The hallmark adverse events of melphalan are known to be hematological and GI toxicities. The present study disclosed no significant difference in the analyses of hematological toxicity between the control and concomitant groups (Fig. 2 and Table IV), in stark contrast with the clinical efficacy findings reported in the present study. These results are in agreement with previous reports, which cited no significant differences in hematological toxicity among patients receiving oral melphalan following cimetidine pretreatment (22). Therefore, in spite of the decreased bioavailability of melphalan in the concomitant group, the plasma concentrations were likely to have remained within a range in which myelosuppression would be predicted to occur. The observed differences in GI toxicity (Table IV) may be partly explained by the poorer solubility of melphalan tablets with increasing gastric pH.
Taken together, these results suggested that the interaction of the VMP regimen with gastric antisecretory drugs resulted in a marked decrease in the clinical efficacy of melphalan. As such, oral melphalan should not be co-administered with gastric antisecretory drugs, and this drug interaction should prominently feature in the medical package insert.
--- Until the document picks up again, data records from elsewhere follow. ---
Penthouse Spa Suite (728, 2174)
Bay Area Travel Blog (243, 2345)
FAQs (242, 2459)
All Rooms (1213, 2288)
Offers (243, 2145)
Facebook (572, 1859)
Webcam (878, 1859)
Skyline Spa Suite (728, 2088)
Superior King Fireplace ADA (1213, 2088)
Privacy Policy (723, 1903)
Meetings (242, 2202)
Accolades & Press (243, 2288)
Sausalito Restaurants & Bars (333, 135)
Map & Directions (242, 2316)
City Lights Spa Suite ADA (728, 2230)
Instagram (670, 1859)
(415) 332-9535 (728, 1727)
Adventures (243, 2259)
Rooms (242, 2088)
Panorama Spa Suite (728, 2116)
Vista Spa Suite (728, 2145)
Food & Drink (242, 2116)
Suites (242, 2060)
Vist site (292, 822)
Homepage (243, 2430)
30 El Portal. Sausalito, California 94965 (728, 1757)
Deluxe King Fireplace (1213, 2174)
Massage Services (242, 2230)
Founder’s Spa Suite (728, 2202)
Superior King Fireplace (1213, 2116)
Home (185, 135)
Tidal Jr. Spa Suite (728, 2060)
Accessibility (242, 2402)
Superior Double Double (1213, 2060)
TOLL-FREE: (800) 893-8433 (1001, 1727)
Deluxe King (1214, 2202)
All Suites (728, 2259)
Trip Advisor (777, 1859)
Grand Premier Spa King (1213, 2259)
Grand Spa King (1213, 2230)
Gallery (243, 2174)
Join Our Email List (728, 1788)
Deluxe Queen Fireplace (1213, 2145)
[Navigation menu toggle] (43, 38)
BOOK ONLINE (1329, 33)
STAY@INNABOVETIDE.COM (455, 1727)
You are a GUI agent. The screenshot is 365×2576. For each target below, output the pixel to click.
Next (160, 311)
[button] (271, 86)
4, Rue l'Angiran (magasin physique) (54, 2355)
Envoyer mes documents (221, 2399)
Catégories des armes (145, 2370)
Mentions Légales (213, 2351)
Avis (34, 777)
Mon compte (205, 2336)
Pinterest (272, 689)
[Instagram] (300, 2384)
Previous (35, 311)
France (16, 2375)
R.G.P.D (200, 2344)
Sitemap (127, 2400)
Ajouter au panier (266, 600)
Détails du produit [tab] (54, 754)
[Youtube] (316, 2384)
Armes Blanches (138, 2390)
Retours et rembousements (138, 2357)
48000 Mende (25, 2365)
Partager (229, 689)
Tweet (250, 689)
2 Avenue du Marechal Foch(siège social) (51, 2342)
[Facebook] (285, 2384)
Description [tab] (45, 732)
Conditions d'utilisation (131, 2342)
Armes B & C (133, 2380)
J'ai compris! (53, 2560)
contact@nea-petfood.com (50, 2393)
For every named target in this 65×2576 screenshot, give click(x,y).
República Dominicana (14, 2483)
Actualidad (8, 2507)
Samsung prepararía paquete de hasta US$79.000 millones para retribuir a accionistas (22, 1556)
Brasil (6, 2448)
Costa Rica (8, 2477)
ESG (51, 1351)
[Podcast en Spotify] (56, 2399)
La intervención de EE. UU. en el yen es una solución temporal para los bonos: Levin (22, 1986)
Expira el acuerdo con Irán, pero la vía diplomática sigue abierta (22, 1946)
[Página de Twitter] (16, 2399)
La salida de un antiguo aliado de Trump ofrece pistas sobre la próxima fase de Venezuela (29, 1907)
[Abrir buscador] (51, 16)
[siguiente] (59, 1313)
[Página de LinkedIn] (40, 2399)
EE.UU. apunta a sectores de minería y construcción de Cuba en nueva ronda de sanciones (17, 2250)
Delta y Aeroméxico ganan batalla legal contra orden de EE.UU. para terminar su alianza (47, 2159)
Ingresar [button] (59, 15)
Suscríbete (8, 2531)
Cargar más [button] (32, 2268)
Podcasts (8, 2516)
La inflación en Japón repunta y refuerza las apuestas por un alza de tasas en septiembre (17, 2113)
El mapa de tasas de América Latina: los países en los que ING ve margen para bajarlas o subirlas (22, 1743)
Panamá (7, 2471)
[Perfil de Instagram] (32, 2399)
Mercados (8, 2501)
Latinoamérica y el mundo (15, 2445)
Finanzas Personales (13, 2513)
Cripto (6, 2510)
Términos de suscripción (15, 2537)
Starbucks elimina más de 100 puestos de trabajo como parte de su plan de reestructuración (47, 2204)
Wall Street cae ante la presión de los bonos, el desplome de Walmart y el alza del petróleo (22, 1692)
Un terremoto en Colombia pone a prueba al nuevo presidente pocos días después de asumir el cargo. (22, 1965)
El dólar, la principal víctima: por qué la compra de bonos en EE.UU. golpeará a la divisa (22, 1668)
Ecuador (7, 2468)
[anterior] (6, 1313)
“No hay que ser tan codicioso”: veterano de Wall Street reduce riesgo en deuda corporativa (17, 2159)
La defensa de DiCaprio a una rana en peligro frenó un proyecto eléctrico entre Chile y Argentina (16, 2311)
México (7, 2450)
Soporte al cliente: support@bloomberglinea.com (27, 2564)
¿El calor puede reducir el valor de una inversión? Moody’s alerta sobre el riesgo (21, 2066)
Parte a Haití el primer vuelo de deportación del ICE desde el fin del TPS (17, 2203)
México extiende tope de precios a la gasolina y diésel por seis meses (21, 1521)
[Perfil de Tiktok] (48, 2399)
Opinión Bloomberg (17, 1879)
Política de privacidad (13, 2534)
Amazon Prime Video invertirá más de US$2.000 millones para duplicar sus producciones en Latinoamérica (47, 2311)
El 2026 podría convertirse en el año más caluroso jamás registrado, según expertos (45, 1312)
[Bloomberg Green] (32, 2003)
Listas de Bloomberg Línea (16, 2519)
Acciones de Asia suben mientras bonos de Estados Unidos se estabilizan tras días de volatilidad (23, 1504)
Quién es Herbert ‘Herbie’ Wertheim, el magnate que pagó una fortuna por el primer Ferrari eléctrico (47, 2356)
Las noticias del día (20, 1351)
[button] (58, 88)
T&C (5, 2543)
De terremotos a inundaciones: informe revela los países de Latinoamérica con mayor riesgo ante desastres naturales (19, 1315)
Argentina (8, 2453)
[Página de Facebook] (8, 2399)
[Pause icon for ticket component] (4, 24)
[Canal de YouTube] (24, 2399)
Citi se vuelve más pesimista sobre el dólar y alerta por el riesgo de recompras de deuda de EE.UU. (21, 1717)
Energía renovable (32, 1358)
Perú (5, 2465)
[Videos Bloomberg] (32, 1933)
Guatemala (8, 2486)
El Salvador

The mechanism of the interaction between melphalan and gastric antisecretory drugs remains to be fully elucidated. For example, melphalan was reported to be unstable at alkaline pH, and the dissolution of melphalan tablets occurred more slowly at an increased gastric pH (23). Furthermore, Sviland et al (22) reported a 35.5% decrease in the oral bioavailability of melphalan in patients pretreated with cimetidine. Therefore, drugs that induce a potent and long-lasting inhibition of gastric acid secretion [a pharmacological hallmark of rabeprazole sodium (29,30) and famotidine] would predispose a patient towards this interaction. Food intake was also reported to decrease the absorption rate of oral melphalan (31,32). It is notable that melphalan was administered before the meal in the present study.
Taken together, the results in the present study suggest that this drug interaction may arise from the poor solubility of the melphalan tablets, brought about by an increase in gastric pH caused by the concomitant use of gastric antisecretory drugs, thereby resulting in a diminished clinical efficacy of melphalan.
In conclusion, the interaction between oral melphalan and gastric antisecretory drugs may result in a marked decrease in its clinical efficacy in the treatment of MM. This drug interaction possibly results from a reduction in the absorption of melphalan caused by an increase in gastric pH. Due to the aforementioned limitations of the current study, further research is necessary to obtain definitive evidence for these conclusions.